Records drawn from a dataset:
—————

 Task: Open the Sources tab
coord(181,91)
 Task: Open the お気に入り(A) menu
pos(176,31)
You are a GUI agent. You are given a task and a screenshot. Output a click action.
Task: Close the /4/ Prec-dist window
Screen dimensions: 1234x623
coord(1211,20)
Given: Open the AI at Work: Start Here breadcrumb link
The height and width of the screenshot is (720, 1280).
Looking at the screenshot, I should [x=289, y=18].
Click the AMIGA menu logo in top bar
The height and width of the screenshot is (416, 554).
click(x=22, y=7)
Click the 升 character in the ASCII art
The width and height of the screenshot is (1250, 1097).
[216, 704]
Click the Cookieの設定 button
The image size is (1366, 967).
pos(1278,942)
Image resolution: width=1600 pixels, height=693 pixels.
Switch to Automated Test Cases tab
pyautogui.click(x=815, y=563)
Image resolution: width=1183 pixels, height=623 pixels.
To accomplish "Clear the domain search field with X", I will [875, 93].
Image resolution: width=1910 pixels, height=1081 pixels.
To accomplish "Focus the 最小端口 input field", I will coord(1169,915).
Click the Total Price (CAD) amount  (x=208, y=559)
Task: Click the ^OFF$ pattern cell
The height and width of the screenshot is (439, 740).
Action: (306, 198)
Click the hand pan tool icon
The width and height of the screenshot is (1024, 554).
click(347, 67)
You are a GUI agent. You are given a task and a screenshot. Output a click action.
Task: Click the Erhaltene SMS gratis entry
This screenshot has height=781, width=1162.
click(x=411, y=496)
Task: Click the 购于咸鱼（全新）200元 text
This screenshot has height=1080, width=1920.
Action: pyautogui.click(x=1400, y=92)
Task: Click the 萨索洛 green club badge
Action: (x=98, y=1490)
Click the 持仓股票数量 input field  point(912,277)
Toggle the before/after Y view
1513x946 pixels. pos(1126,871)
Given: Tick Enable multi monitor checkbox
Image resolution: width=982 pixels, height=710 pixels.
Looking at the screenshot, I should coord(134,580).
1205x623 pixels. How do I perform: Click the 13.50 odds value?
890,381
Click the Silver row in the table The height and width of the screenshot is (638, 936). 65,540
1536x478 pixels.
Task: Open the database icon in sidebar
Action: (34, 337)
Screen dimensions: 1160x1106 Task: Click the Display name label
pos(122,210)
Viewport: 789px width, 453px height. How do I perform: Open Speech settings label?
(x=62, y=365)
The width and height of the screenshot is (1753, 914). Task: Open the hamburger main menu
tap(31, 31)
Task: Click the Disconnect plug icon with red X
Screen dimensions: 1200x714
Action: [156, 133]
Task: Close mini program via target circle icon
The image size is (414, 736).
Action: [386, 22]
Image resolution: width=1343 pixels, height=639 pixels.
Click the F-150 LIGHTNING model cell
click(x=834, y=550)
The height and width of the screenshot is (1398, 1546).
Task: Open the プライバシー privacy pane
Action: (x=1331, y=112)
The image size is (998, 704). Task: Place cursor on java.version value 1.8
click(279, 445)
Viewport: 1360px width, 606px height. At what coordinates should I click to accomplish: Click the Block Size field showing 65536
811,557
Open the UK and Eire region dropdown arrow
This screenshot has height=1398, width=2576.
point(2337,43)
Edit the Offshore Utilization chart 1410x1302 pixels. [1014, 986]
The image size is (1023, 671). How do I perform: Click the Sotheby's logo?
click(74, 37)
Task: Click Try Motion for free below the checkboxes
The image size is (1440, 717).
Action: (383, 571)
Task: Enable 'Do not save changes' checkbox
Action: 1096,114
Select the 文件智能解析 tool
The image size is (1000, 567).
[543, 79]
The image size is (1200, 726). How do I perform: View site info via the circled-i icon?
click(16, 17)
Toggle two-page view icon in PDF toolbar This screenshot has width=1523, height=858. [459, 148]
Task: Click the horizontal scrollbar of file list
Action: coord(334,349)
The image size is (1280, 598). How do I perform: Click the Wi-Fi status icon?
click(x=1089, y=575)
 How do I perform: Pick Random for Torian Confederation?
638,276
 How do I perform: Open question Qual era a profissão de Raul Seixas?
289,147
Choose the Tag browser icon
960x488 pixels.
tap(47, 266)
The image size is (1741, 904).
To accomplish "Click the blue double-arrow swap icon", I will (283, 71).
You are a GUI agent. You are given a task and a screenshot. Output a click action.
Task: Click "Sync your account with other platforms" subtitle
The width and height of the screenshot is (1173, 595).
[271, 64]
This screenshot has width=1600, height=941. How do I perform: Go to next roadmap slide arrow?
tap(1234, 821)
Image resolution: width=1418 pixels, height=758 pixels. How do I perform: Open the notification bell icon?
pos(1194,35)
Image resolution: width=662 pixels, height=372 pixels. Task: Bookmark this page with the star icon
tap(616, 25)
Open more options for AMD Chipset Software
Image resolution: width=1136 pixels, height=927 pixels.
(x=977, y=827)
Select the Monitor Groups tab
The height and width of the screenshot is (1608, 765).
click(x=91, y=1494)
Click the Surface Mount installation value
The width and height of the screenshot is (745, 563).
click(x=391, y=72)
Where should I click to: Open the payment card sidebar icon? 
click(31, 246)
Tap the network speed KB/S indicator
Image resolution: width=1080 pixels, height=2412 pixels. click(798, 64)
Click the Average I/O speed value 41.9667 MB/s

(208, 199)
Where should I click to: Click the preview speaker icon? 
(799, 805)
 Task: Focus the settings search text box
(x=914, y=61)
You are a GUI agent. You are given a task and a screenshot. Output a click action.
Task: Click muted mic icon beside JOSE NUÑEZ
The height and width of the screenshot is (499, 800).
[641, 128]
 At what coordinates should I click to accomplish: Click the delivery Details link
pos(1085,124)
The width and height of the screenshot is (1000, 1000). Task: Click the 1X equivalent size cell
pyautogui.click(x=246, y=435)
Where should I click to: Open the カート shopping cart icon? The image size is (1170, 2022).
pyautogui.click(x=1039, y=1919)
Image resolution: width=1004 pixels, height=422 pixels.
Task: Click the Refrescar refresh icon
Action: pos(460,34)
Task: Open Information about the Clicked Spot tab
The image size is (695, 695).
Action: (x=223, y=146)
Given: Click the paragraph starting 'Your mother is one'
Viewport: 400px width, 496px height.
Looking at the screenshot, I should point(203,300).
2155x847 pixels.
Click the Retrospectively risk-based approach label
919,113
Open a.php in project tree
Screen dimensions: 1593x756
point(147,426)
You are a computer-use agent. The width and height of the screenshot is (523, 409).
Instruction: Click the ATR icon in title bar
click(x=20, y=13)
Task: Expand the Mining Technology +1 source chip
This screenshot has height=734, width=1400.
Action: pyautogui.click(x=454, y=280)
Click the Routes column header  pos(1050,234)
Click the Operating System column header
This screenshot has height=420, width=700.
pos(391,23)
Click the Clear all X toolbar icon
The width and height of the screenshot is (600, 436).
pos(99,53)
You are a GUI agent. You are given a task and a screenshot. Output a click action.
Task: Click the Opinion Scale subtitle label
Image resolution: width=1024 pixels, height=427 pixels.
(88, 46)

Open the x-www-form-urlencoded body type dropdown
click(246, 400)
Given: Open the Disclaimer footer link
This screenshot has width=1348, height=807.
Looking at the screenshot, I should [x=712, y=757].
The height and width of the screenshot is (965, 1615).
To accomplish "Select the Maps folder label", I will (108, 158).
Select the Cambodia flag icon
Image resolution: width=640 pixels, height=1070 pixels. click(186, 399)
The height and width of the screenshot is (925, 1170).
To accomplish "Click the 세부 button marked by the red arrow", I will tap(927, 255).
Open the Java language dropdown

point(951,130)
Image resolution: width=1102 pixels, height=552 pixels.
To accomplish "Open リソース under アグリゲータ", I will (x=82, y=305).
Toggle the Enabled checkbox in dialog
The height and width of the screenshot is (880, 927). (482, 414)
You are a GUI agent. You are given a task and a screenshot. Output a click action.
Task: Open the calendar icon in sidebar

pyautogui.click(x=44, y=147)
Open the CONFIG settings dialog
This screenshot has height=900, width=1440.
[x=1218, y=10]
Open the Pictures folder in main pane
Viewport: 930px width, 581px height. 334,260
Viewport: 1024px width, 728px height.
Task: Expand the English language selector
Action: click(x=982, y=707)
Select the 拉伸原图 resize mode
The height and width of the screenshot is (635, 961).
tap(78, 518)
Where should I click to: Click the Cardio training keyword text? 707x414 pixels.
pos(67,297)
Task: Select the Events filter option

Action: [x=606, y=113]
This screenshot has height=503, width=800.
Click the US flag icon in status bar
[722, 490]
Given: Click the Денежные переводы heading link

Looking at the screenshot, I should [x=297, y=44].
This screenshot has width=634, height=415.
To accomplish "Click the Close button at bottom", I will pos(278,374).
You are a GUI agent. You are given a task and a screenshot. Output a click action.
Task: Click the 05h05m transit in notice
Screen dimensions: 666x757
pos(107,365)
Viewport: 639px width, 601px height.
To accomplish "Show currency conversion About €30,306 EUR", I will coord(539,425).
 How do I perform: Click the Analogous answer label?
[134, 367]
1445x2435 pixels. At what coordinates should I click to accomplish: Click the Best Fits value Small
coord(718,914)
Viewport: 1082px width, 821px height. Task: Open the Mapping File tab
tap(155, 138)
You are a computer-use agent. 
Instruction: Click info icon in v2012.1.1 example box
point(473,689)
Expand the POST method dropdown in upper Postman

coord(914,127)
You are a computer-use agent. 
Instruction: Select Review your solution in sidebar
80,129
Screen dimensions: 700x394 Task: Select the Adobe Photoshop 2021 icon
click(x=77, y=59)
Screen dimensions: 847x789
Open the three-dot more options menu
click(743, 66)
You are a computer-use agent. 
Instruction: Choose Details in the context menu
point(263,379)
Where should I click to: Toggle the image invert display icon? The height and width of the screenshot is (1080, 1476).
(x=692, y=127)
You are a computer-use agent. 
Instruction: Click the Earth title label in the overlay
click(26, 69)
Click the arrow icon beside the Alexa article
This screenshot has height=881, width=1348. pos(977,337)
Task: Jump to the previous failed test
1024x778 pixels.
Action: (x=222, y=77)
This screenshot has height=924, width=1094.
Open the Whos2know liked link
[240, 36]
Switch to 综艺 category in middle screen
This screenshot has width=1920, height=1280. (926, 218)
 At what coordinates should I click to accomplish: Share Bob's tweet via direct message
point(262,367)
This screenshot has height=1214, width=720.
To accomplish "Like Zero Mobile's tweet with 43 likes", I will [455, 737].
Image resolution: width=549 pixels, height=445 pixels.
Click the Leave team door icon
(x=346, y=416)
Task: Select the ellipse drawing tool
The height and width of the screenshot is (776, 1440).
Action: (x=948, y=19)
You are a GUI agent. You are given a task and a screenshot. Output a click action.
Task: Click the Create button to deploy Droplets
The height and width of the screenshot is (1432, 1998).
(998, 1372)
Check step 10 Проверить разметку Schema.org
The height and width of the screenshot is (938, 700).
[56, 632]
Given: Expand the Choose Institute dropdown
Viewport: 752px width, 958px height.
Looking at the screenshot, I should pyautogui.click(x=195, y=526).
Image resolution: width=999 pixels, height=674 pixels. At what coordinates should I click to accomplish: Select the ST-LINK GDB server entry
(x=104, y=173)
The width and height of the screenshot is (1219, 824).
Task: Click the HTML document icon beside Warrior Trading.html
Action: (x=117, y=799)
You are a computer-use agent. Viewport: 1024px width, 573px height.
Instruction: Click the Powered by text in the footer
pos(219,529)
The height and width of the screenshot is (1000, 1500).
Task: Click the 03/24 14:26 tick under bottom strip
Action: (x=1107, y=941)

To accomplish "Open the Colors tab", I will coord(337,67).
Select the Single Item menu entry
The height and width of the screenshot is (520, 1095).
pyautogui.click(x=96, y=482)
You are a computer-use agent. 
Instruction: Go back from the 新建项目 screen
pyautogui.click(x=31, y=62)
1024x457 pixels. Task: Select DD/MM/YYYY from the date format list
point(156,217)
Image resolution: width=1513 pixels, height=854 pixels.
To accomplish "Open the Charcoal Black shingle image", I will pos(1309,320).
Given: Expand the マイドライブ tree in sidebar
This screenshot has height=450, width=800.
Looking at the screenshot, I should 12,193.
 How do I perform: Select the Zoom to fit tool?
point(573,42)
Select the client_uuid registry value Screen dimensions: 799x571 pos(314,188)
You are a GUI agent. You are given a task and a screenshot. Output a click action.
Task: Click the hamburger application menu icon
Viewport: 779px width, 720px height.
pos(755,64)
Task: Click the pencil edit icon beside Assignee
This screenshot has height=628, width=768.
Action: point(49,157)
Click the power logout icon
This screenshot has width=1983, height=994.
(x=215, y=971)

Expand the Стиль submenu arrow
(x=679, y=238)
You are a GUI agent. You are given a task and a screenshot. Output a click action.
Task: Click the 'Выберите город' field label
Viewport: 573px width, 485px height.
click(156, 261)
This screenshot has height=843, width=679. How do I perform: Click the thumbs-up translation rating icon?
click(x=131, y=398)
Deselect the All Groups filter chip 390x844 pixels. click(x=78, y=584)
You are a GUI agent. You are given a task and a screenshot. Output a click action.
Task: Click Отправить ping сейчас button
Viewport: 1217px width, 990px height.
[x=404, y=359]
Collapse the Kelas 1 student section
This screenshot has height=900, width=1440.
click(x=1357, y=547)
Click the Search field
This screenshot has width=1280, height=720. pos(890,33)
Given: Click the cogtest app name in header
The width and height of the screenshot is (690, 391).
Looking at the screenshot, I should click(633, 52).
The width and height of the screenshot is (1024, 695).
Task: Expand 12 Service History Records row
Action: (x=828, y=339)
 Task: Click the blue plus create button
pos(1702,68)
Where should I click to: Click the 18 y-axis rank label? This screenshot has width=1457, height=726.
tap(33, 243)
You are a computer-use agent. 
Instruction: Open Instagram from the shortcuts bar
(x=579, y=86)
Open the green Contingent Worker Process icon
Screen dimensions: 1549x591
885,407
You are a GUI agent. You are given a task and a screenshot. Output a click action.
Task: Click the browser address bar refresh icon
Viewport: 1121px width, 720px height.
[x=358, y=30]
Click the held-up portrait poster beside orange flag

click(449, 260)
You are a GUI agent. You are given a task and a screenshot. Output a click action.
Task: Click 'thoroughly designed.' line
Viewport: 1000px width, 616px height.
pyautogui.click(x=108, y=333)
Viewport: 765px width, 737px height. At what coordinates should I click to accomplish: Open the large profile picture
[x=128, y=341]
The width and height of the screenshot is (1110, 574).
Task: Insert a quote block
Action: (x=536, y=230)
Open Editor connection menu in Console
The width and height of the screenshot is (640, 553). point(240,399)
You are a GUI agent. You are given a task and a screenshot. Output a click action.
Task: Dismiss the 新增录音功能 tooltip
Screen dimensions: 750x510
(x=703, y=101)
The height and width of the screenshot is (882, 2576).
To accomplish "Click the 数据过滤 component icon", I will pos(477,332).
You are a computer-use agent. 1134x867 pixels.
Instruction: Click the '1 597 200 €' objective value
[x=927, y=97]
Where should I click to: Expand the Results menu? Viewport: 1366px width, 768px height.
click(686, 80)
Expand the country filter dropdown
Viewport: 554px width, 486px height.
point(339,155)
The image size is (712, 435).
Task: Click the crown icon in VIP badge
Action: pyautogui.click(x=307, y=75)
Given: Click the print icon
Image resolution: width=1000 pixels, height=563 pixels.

—————

- **Exercise description**
With the line that has "The height and width of the screenshot is (520, 1095)." as the first and the line that has "Task: Click the pencil" as the last, repeat exactly that run of lines above and no more.

- **Result of the task**
The height and width of the screenshot is (520, 1095).
pyautogui.click(x=96, y=482)
You are a computer-use agent. 
Instruction: Go back from the 新建项目 screen
pyautogui.click(x=31, y=62)
1024x457 pixels. Task: Select DD/MM/YYYY from the date format list
point(156,217)
Image resolution: width=1513 pixels, height=854 pixels.
To accomplish "Open the Charcoal Black shingle image", I will pos(1309,320).
Given: Expand the マイドライブ tree in sidebar
This screenshot has height=450, width=800.
Looking at the screenshot, I should 12,193.
 How do I perform: Select the Zoom to fit tool?
point(573,42)
Select the client_uuid registry value Screen dimensions: 799x571 pos(314,188)
You are a GUI agent. You are given a task and a screenshot. Output a click action.
Task: Click the hamburger application menu icon
Viewport: 779px width, 720px height.
pos(755,64)
Task: Click the pencil edit icon beside Assignee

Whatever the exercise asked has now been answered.